CS72 Editors Note

By Mark Peranson

As the world continues to implode at an alarming pace, for what it’s worth we still have cinema and, at this time of year, film festivals to distract us from whatever puerile nonsense is being tweet-stormed on any given morning. A fair number of articles in Issue 72 (and others from recent issues) cover works premiering in North America at what could be the last-ever Toronto International Film Festival, while over at cinema-scope.com right now you can find, oh, let’s say more than 150 or so pieces on other films making their continental debuts. (TIFF has gone under the circumcision knife this year, so I can’t promise at the time of writing that we will reach the magic number of 200 again, though we’ll do our very best.) In the following pages you can find extensive coverage of a number of nonfiction-heavy fall festival titles that I personally recommend, including Denis Côté’s Ta peau si lisse, Ben Russell’s Good Luck, Narimane Mari’s Le fort de fous, and, yes, a film by one Lucrecia Martel called Zama.

I have seen Zama, and it does indeed have a llama. The mysterious circumstances of the film’s long-overdue birth into this world continue with an out-of-competition slot in Venice, an odd happenstance which you can interpret as you wish.
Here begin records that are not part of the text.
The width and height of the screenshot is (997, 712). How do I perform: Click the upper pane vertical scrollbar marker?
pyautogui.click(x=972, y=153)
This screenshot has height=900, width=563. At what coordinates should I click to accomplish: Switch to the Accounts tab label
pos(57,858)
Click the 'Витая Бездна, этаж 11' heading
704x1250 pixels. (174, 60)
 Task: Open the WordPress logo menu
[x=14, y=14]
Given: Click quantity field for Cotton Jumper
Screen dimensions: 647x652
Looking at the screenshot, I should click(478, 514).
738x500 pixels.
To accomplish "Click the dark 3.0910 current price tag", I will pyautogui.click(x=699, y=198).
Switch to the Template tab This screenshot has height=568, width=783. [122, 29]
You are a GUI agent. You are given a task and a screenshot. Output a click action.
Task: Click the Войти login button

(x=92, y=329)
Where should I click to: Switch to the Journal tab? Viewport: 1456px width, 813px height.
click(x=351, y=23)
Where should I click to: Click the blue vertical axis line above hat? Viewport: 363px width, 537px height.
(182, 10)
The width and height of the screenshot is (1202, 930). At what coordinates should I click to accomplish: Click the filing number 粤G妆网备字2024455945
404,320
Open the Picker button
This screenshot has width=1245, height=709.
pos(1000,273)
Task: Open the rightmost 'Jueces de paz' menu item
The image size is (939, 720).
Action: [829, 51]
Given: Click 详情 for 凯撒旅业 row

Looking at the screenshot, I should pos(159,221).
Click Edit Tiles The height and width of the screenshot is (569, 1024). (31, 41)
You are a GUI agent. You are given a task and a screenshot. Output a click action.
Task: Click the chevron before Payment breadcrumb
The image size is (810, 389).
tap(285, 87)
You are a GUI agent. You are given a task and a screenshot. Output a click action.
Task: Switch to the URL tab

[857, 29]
I’m not a big fan of second-guessing, but I have my own hypotheses as to why this happened, some of which relate to the increasing marginalization of “difficult” artistic work from the international competition in favour of—especially in Venice’s case—the clear and present danger of Oscar bait; it’s for obvious reasons that the overlap of titles that play in both Venice and Toronto saw no decline at all this year.

Of course, it could very well be that the programmers in Venice just didn’t like Zama that much, although I guarantee not all 21 of the films in that star-heavy competition are successful even on their own terms. (Ai Weiwhy?) That there is only one female filmmaker in the competition makes Martel’s glaring omission even more ridiculous, and the whole situation reaches the height of absurdity with Venice’s inclusion of Manuel Abramovich’s Años Luz, a documentary on the making of Zama (in the competitive section of Venice Classics). The obvious conclusion is that the film itself must be cursed, so if you are planning on seeing the film at one of its too-rare festival appearances this fall, I suggest watching your heads for falling ceiling tiles.

The death march meanwhile continues apace, in some cases a matter of age, while in others it comes as an unpleasant shock. The former category includes two of the all-time greats, George A. Romero (whose career is elegantly summarized in this issue by Christoph Huber) and, of course, the one and only Jerry Lewis, who we’ve written about at length a number of times in recent years. Lewis’ death came after we had locked the magazine, but there are numerous examples of sharp writing on the Total Film-Maker available, including Chris Fujiwara’s 2009 book in the University of Illinois’ Contemporary Film Directors series. In the category of shocks, I’ll briefly note the passing of gifted Mexican filmmaker Eugenio Polgovsky—please take a look at Tropic of Cancer, it should be easy enough to find—and, from the film-festival world, Viennale director (and one-time critic) Hans Hurch, a man truly cut from the old cinephile cloth, who had a pretty good idea of how to put together a film festival without bowing to the numerous pressures and interest groups. I don’t know if he had the chance to watch and/or select Zama before his untimely passing, but if he had decided not to program it, it would have been for the right reason.